§ **Tarefas solicitadas**:
[a] Transcreva sem nenhuma alteração as linhas, desde a que contém "Close the disable_functions dialog" até a última delas, com ambas incluídas.
[b] Dê continuidade ao texto sobre Geraldo Vandré a partir do ponto em que ele termina.

___ Texto para leitura

O motivo, na voz do autor, é simples: “Geraldo Vandré é paulista. Me chamo
Geraldo Pedrosa de Araújo Dias, o Geraldo Vandré foi inventado em São Paulo.”
Na capa do livro, mais
rebatismos: os tais Cantos Intermediários se tornaram agora Poética.
Sobre os seus versos, quem se aventura a reconhecer o universo de Vandré sabe
que ele definiu a si, quanto às atividades artísticas desempenhadas, como “um
profissional de palavras”. Dali mesmo, ainda em 2018, Lau Siqueira concedeu um
depoimento no qual assinalava, surpreso, a vocação recitativa, espontânea, de
Vandré: “Um artista que guarda na memória longos poemas de Vinícius, José
Régio, Carlos Pena Filho e dele mesmo”.
Do profissional das palavras, a
força dos versos. Versos, digamos, de servidor. Um ponto de partida para nos
introduzirmos à importância das palavras para Geraldo Vandré. A começar, é
claro, por Guimarães Rosa. Fonte seminal para “Modinha”, “Réquiem para
Matraga”, “Cantiga brava” e “Disparada”. Pablo Neruda, combinação interessante
de se ter em vista ao lado do contágio roseano, é outra de suas referências
importantes. Não é à toa que há homologia entre os títulos do famoso livro de
versos do poeta chileno e o do álbum de nosso cancionista: Canto geral.

______
___ Dados de entrada

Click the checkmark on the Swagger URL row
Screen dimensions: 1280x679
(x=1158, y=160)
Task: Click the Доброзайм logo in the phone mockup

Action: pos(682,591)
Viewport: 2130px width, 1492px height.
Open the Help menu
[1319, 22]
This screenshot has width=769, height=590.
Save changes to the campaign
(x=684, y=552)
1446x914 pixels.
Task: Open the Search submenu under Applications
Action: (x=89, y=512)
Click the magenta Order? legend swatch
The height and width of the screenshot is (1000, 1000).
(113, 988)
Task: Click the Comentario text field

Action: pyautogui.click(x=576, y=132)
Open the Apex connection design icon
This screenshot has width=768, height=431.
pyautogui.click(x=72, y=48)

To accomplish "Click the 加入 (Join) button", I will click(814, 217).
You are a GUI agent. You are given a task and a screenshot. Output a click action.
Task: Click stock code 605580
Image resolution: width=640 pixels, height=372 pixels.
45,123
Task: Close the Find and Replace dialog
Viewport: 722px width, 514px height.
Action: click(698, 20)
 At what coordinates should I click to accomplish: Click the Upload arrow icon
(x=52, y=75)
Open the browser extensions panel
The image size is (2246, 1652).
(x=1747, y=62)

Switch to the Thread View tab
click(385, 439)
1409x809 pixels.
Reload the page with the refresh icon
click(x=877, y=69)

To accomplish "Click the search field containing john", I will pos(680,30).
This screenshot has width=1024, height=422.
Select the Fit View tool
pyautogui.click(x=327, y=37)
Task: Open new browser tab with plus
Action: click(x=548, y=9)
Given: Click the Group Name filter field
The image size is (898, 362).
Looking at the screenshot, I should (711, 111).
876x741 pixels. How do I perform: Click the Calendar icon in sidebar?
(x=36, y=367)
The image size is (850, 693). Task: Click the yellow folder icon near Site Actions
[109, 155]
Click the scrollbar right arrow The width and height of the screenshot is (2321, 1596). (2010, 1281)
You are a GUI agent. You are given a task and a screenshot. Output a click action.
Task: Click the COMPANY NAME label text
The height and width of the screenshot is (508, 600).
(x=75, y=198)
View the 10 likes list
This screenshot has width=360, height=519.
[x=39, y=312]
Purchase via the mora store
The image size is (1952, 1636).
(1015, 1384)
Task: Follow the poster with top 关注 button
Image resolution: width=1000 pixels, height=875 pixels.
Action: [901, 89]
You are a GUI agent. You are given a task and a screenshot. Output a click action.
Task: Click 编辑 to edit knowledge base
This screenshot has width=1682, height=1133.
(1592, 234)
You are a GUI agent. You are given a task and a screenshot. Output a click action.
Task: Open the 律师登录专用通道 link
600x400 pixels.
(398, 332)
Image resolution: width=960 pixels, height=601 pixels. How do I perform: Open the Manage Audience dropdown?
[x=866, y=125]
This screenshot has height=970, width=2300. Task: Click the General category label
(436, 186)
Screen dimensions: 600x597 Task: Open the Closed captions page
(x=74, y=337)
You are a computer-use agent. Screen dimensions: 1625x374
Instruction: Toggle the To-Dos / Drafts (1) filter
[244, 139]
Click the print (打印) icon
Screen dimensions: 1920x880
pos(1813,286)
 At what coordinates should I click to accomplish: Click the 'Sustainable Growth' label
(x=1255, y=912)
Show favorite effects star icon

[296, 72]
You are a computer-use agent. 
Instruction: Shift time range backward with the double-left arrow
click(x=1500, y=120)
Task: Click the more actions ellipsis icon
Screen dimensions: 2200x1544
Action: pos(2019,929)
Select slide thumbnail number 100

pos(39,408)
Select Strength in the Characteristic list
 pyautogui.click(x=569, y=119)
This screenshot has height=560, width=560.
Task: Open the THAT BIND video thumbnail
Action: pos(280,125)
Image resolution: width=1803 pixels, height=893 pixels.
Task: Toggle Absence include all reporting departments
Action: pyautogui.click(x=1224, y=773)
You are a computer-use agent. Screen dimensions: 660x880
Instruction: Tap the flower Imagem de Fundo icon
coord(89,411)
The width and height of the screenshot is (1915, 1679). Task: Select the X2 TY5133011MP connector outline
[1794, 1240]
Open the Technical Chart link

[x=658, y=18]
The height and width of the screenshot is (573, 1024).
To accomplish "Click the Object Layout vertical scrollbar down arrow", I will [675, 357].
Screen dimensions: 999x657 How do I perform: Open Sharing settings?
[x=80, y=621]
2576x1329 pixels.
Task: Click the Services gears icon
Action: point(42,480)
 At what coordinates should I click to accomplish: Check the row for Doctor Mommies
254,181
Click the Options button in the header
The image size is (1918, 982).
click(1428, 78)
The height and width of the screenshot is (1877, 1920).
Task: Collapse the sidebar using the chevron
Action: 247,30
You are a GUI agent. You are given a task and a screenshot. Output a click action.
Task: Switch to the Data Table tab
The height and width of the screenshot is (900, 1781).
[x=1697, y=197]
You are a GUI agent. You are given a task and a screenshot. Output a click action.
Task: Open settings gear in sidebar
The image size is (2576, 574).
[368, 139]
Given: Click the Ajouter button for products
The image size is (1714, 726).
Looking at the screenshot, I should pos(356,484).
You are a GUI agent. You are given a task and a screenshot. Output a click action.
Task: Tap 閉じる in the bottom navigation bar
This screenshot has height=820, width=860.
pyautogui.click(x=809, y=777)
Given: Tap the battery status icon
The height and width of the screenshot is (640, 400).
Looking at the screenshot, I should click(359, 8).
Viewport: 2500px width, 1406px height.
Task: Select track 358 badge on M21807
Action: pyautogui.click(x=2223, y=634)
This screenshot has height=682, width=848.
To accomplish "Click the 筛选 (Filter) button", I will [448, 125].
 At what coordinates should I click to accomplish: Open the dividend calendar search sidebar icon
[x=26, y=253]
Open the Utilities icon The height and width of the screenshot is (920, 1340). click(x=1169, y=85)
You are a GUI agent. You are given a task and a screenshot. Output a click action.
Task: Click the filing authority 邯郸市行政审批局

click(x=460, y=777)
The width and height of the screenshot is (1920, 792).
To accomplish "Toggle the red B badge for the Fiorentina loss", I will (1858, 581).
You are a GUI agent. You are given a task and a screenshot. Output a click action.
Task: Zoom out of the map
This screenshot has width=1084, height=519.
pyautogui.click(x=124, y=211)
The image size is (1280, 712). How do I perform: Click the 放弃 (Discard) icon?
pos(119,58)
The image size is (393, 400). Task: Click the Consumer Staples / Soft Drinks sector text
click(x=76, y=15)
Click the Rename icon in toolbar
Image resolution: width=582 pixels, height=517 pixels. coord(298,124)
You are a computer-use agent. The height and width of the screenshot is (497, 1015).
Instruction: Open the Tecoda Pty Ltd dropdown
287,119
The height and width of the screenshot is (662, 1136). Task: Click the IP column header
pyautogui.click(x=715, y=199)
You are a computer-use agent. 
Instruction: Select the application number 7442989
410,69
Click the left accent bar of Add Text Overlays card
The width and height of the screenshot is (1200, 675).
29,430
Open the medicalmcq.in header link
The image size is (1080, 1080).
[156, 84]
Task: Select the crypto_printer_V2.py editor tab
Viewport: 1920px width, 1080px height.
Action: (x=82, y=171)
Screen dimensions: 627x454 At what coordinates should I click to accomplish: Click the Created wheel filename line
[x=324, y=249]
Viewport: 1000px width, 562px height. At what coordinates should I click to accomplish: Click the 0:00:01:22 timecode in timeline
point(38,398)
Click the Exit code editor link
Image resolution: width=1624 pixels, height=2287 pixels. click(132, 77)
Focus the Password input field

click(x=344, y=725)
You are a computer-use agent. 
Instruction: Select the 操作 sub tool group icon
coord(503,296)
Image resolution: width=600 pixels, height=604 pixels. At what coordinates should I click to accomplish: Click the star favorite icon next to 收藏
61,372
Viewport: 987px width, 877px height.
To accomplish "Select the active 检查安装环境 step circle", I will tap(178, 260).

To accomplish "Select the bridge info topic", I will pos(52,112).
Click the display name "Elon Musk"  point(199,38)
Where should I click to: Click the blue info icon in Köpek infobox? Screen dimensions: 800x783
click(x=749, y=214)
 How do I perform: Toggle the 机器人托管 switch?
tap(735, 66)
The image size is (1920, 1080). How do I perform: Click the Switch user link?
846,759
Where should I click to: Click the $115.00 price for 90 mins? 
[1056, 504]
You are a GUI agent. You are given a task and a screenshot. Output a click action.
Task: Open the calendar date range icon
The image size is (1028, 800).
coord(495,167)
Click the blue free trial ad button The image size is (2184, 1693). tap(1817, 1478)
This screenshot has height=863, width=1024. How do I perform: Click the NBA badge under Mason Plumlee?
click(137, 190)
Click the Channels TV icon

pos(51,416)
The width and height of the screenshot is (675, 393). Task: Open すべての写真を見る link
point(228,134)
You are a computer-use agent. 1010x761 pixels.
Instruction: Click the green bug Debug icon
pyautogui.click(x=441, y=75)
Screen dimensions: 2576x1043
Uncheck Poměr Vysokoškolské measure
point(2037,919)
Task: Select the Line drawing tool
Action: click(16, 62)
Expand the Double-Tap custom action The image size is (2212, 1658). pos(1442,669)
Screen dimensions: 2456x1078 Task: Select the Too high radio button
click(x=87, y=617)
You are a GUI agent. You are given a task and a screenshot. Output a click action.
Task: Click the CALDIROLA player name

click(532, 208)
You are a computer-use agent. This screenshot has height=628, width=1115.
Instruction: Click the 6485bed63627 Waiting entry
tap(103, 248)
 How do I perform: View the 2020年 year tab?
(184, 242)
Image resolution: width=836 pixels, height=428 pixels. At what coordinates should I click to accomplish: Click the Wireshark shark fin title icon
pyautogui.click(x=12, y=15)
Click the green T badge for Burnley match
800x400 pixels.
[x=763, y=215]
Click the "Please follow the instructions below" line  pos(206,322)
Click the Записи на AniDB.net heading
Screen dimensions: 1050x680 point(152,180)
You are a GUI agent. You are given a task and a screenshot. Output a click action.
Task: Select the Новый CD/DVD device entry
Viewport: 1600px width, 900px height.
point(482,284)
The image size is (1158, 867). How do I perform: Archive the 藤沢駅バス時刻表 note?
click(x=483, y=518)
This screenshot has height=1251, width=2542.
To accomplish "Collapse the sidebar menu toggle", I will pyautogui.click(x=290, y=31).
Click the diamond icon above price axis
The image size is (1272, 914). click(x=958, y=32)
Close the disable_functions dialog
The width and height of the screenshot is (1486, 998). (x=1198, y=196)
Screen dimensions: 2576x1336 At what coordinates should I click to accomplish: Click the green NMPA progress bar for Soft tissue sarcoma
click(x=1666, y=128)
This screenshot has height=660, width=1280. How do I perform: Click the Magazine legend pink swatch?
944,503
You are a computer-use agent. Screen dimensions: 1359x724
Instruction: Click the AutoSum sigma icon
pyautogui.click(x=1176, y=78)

______

§ **Resultados das tarefas**:
[a]
Close the disable_functions dialog
The width and height of the screenshot is (1486, 998). (x=1198, y=196)
Screen dimensions: 2576x1336 At what coordinates should I click to accomplish: Click the green NMPA progress bar for Soft tissue sarcoma
click(x=1666, y=128)
This screenshot has height=660, width=1280. How do I perform: Click the Magazine legend pink swatch?
944,503
You are a computer-use agent. Screen dimensions: 1359x724
Instruction: Click the AutoSum sigma icon
pyautogui.click(x=1176, y=78)

[b]
Ainda nos anos sessenta, Bertolt Brecht marcou presença na contracapa deste Canto
geral e, anos antes, Luís de Camões estampou Hora de lutar.
Outra meditação
literária de Vandré que vale menção foi a versão musical (até onde se sabe,
jamais gravada) do poema “O medo”, de Carlos Drummond de Andrade, a pedido de
uma companhia de balé nos anos sessenta. Ainda em Drummond, como vimos, não é
raro encontrarmos outro punhado de homologias quanto ao recurso à imagem da
“rosa” e do “povo”. Rosa do povo entrelaçada às veredas de Rosa. Canto geral em
anseios e campos gerais de Geraldo. Pistas importantes. Corta. Uma ruptura
irreversível de época depois, já nos anos oitenta, reinstalado em São Paulo
após o exílio, uma reportagem de 1978 sobre o criador dos versos é escrita por
Assis Ângelo. Nela, flagrou-se algo nessa direção: na casa do entrevistado,
havia duas máquinas de escrever — uma delas “só escreve em chileno” e outra “só
escreve em brasileiro”. Além disso, notícias dos livros à vista: “na estante
embutida, alguns livros de Jurisprudência, Poesia e Teatro. Dois autores se
sobressaem: Fernando Pessoa e Máximo Gorki”.
Vandré, como todo bom
poeta, é fingidor — ainda que um fingidor-servidor ou um servidor-fingidor.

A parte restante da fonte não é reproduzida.